◆ Task to complete ◆
Reproduce the following lines verbatim, beginning at the line that contains "Click the Create Custom View funnel icon" and stopping after the line that contains "will click(308, 295).".
# Given records start
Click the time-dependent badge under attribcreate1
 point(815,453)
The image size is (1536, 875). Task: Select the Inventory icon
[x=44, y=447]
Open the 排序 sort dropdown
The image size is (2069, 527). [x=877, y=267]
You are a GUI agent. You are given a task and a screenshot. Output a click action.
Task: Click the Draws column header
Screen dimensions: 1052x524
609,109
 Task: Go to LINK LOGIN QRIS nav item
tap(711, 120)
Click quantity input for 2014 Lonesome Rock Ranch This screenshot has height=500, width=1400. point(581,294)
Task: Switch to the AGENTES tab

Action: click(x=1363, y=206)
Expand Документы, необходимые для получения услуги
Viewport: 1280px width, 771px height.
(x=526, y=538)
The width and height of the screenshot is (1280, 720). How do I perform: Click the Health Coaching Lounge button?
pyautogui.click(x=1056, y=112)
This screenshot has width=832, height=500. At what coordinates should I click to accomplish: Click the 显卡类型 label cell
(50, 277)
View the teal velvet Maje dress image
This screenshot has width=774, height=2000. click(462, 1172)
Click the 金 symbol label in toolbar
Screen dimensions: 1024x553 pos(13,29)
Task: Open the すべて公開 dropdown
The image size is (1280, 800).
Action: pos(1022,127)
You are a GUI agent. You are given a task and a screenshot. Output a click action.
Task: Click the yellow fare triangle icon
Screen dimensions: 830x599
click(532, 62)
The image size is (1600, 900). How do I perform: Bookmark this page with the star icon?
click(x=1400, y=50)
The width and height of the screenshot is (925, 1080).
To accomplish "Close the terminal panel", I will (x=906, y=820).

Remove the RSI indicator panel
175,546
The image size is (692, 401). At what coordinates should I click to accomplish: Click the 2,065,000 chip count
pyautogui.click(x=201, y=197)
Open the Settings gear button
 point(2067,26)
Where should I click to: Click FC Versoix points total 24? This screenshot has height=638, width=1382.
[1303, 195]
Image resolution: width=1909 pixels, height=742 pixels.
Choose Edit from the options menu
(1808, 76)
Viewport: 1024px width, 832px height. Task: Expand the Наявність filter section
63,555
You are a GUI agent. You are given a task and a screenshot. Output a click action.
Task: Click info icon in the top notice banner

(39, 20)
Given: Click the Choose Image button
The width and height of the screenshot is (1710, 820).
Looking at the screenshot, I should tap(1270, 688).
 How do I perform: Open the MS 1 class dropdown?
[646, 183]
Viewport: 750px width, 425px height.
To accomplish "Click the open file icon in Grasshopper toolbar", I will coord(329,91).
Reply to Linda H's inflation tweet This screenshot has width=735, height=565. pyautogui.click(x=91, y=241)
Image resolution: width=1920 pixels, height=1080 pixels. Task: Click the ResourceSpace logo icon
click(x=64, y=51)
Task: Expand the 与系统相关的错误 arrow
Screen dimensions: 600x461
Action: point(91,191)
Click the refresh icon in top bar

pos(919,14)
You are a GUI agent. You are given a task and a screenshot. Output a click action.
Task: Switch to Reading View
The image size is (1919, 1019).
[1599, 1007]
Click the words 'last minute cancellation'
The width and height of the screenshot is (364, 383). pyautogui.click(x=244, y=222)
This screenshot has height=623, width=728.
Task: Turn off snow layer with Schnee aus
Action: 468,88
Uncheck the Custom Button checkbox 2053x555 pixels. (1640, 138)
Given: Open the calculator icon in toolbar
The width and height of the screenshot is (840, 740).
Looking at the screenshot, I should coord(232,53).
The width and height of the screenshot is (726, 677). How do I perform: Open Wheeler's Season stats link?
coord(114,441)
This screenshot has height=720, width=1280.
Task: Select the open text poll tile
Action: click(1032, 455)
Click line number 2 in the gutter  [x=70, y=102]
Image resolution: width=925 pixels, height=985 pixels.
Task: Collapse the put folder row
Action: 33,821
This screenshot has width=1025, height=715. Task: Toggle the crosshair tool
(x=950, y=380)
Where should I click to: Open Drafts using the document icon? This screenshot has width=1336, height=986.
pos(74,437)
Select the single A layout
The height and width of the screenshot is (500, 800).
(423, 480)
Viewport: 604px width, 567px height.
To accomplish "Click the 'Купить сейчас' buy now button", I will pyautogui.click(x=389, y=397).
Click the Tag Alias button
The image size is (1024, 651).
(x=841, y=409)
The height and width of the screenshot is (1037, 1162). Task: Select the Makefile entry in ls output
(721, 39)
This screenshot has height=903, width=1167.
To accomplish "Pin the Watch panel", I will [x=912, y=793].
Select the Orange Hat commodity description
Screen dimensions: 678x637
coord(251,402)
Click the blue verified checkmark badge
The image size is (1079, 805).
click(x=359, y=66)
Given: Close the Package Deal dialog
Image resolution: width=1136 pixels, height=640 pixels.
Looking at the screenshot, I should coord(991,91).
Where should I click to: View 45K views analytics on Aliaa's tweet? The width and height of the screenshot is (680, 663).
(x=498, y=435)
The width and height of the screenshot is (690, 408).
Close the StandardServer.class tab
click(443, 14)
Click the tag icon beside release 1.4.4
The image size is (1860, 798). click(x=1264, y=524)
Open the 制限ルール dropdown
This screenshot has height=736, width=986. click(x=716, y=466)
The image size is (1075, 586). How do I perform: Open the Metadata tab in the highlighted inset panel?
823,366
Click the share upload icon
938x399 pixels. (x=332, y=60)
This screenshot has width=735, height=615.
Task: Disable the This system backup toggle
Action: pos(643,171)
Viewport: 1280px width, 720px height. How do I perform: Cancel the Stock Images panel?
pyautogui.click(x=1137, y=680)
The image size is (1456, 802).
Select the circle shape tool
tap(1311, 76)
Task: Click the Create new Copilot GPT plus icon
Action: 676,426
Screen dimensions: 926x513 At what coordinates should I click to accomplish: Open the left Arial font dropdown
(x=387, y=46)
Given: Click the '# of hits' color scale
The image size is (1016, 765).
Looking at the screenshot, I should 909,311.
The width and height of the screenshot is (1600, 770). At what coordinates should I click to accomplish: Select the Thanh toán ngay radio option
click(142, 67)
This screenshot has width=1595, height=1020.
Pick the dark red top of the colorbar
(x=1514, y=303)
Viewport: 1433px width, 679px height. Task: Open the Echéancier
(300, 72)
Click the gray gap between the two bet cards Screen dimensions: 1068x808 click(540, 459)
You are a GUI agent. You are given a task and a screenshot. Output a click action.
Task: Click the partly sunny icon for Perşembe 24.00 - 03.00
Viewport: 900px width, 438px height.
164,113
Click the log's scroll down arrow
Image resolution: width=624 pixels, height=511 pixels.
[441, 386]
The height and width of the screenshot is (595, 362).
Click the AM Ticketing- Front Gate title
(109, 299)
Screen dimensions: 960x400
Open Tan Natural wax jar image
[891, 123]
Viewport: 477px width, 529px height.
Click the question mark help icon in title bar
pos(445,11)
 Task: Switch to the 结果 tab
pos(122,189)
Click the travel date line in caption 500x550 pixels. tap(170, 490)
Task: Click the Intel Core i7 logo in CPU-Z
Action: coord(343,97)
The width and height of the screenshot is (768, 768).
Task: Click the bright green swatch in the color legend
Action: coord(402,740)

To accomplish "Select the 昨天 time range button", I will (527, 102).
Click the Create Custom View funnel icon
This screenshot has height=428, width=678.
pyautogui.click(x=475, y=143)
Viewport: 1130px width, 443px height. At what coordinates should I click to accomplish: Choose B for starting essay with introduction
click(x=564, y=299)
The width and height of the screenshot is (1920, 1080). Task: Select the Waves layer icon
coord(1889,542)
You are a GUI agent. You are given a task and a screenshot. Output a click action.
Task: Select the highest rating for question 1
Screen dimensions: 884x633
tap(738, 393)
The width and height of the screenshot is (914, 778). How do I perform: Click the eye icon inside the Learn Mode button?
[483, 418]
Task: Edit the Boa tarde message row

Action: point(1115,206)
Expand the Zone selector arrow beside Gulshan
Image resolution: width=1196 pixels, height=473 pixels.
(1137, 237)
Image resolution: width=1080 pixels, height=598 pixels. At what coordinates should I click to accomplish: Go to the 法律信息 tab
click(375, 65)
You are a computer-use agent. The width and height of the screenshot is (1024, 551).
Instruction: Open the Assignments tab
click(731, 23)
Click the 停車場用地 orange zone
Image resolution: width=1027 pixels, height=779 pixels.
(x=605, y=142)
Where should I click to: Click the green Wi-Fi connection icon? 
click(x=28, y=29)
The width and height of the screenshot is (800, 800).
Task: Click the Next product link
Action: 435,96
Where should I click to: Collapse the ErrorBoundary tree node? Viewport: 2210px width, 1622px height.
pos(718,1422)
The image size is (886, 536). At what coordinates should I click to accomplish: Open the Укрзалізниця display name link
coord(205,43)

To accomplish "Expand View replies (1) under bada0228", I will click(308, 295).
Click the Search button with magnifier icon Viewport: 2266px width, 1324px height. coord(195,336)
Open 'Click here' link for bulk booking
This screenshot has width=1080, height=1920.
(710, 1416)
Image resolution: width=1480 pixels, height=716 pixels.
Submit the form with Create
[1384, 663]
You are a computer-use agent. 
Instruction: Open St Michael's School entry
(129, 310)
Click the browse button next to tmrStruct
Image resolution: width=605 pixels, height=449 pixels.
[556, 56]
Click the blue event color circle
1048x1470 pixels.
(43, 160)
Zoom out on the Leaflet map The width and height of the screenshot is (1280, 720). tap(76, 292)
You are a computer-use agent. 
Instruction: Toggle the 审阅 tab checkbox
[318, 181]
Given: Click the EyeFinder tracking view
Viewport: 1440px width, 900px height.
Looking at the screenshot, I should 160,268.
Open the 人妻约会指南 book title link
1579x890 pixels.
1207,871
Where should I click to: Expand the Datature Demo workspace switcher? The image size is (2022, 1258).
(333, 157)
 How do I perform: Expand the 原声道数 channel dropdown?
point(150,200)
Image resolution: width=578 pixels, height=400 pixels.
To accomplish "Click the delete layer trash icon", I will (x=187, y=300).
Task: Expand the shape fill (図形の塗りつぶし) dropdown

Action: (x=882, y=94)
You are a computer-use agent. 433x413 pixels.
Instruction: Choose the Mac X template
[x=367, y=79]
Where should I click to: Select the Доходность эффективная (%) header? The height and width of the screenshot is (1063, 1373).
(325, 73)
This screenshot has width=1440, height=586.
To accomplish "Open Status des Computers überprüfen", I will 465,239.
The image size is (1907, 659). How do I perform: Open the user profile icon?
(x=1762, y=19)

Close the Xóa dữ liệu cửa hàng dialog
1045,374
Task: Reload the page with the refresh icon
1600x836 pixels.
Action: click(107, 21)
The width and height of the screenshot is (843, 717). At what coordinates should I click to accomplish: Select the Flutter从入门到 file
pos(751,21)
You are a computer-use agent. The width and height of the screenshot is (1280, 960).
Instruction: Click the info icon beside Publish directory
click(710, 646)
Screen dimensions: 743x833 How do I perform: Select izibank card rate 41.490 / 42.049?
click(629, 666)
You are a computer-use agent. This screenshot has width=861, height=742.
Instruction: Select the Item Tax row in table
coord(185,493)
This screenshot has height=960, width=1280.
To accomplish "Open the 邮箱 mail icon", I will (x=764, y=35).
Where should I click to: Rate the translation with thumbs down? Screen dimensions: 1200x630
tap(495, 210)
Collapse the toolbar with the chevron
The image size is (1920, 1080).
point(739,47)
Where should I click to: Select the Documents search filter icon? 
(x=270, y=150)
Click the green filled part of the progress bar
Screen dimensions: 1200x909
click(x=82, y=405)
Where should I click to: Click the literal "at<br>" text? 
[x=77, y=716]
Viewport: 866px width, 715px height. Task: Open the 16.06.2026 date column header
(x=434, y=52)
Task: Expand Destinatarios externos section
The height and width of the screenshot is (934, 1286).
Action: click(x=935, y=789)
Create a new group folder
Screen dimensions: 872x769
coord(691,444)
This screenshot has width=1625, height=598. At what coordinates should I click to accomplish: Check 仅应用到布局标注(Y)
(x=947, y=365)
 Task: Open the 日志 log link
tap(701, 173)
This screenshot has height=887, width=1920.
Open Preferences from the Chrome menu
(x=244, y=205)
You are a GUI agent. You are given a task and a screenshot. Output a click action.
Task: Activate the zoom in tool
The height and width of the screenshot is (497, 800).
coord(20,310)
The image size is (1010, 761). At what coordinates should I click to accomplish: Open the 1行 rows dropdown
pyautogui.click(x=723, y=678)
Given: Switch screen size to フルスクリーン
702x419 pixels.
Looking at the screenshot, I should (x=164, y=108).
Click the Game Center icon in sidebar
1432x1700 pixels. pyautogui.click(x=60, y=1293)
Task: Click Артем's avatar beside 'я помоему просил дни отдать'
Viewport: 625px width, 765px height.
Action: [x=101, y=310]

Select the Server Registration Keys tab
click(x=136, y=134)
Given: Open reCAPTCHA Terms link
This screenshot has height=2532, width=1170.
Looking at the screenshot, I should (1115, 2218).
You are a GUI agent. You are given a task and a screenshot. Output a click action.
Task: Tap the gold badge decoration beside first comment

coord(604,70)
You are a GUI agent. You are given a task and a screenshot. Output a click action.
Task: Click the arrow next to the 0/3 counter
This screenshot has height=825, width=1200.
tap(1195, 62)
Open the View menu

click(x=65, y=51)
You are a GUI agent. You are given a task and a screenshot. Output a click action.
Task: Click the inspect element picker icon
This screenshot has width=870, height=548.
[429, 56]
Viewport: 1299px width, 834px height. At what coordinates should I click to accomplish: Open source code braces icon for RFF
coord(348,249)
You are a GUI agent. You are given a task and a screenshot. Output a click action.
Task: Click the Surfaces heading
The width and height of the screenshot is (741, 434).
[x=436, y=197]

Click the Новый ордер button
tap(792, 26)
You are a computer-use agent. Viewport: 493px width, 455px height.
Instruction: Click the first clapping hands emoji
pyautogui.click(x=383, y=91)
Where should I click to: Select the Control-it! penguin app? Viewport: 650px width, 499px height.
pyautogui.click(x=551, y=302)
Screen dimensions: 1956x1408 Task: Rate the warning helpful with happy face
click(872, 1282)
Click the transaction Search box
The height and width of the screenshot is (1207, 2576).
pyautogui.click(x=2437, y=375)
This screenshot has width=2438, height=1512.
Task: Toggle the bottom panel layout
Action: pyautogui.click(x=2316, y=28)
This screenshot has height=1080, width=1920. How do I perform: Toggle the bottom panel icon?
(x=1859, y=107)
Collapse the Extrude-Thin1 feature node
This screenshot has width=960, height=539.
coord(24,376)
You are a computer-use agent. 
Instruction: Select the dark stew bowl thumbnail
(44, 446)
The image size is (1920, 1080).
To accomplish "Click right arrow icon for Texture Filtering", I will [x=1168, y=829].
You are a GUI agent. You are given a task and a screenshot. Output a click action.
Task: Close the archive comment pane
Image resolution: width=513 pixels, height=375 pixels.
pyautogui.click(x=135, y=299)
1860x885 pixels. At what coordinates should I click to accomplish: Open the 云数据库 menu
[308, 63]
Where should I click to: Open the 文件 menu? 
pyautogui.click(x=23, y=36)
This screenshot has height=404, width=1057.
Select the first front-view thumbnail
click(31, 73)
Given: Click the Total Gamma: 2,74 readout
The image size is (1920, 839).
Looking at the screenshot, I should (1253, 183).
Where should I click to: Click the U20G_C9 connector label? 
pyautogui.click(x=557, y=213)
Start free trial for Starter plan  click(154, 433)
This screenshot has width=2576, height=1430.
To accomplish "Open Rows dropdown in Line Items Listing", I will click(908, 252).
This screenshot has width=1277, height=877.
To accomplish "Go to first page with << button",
# Given records end
◆ Response to this exercise ◆
Click the Create Custom View funnel icon
This screenshot has height=428, width=678.
pyautogui.click(x=475, y=143)
Viewport: 1130px width, 443px height. At what coordinates should I click to accomplish: Choose B for starting essay with introduction
click(x=564, y=299)
The width and height of the screenshot is (1920, 1080). Task: Select the Waves layer icon
coord(1889,542)
You are a GUI agent. You are given a task and a screenshot. Output a click action.
Task: Select the highest rating for question 1
Screen dimensions: 884x633
tap(738, 393)
The width and height of the screenshot is (914, 778). How do I perform: Click the eye icon inside the Learn Mode button?
[483, 418]
Task: Edit the Boa tarde message row

Action: point(1115,206)
Expand the Zone selector arrow beside Gulshan
Image resolution: width=1196 pixels, height=473 pixels.
(1137, 237)
Image resolution: width=1080 pixels, height=598 pixels. At what coordinates should I click to accomplish: Go to the 法律信息 tab
click(375, 65)
You are a computer-use agent. The width and height of the screenshot is (1024, 551).
Instruction: Open the Assignments tab
click(731, 23)
Click the 停車場用地 orange zone
Image resolution: width=1027 pixels, height=779 pixels.
(x=605, y=142)
Where should I click to: Click the green Wi-Fi connection icon? 
click(x=28, y=29)
The width and height of the screenshot is (800, 800).
Task: Click the Next product link
Action: 435,96
Where should I click to: Collapse the ErrorBoundary tree node? Viewport: 2210px width, 1622px height.
pos(718,1422)
The image size is (886, 536). At what coordinates should I click to accomplish: Open the Укрзалізниця display name link
coord(205,43)

To accomplish "Expand View replies (1) under bada0228", I will click(308, 295).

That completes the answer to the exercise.